━━━ Excerpted text

Our colleague Stefan Roos, all-round outdoor sportsman, mountain biker and gourmet, recommends this charming region of South Tyrol as a holiday destination both for leisure bikers and hardcore bikers.
It all began when we got ourselves a dog and so we could no longer book our favorite apartment in our preferred holiday region, the forests of Fontainebleau. Although the owners there had first given their consent, they then decided against accepting dogs. (Even though we had especially bought a poodle, because they are intelligent and do not shed hair or smell!)
Anyway, in a bad mood because of the narrow-minded apartment owners and therefore annoyed with the whole region we decided to spend our free days at home. Whilst surfing the net one day I recalled the stories of some friends who had enthused about the beautiful landscapes, the friendly local people and the fantastic bike trails in South Tyrol, especially in the Vinschgau area. I spoke with my family and at short notice booked an apartment in Goldrain, a small village near to Latsch in Alto Adige.
Since then I have succumbed absolutely to the delights of this region! I have been there many times in summer and in winter and I have never had bad accommodation or, even worse – bad food! Prices for a double room were always around 60 – 80 Euro or from 55 – 70 Euro per person with half board.
So then a few weeks later, after a few hours of traveling, we reached the Reschen Pass and my first impression was that here it was very densely populated. This was due on the one hand to the long queue of traffic in front of us and on the other hand to the fact that usually my holiday destinations had been in rather quieter and less densely populated forest areas.
The apartment hotel in Goldrain was easy to find and the owners were very nice people who spoke fluent German. If you are not familiar with this region then this comes as a surprise. The apartment was suitable for a family of four with a dog (!), light-filled and with free WLAN. The four bikes were put into a separate storage room on the street (we were given our own key), then we sorted out the rest of our baggage.
The Annaberger Böden Trail
The next morning after a technical check of our bikes and after we had distributed our gear amongst four backpacks we said goodbye to our dog Siva and rode up to the Annaberger Böden.
A quotation from the trail book: “Before the whole thing becomes tortuous you have already reached the trailhead and the fun can begin.” OK, this is a subjective comment: 560 meter height on the first day with children is not easy.

━━━━━━
━━━ Stored records

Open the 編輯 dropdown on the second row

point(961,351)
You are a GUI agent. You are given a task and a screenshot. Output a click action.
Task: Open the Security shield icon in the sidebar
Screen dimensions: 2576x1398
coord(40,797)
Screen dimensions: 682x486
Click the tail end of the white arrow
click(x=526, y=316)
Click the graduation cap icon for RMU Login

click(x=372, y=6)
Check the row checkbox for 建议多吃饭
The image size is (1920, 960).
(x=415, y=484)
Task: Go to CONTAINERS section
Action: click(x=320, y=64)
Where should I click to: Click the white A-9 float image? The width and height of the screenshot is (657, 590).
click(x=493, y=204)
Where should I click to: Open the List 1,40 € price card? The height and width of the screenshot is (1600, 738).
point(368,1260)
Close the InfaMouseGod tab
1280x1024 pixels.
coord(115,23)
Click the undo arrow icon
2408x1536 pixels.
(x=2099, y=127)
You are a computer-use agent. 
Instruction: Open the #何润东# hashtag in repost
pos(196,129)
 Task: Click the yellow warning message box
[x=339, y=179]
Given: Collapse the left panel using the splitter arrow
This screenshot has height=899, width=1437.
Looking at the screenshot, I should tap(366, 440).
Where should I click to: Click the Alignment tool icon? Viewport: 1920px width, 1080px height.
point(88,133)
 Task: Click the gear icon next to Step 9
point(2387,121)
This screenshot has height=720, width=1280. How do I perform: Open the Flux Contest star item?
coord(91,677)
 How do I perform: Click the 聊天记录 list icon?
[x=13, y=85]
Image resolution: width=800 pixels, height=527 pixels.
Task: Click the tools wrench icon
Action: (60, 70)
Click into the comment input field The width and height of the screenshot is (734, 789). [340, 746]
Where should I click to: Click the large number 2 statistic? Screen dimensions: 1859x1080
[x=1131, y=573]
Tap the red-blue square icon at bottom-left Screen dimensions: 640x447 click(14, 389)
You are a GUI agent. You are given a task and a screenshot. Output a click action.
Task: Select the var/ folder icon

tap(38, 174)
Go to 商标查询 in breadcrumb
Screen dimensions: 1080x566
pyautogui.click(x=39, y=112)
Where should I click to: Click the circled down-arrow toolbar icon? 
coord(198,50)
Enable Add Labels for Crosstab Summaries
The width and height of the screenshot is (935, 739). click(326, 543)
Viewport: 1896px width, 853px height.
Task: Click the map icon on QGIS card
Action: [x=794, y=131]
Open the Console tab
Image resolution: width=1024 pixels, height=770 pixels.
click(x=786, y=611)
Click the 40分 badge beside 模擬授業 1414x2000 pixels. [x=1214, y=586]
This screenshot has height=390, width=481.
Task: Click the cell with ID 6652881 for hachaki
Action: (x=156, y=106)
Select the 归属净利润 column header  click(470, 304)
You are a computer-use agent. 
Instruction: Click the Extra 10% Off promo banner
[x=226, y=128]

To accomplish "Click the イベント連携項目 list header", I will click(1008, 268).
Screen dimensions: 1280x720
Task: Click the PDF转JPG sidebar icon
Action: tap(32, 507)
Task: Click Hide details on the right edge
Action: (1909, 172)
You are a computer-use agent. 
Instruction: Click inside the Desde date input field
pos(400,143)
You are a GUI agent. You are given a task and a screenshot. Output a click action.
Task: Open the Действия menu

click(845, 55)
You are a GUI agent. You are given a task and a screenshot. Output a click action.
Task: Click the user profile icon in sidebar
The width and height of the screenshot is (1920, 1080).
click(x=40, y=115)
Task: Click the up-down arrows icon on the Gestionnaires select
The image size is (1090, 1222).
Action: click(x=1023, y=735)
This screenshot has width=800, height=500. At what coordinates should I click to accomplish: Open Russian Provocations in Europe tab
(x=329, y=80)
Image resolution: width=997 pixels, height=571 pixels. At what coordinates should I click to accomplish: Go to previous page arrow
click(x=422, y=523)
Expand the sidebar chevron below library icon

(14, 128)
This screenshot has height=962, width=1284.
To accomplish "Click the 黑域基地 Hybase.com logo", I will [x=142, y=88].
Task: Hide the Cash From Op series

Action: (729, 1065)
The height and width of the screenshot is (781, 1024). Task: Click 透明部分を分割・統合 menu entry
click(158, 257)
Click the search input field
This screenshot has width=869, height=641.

━━━━━━

Requirement: In the account of biking in South Tyrol, what is the name of the family's dog? The rows can be left aside.

Full answer: Siva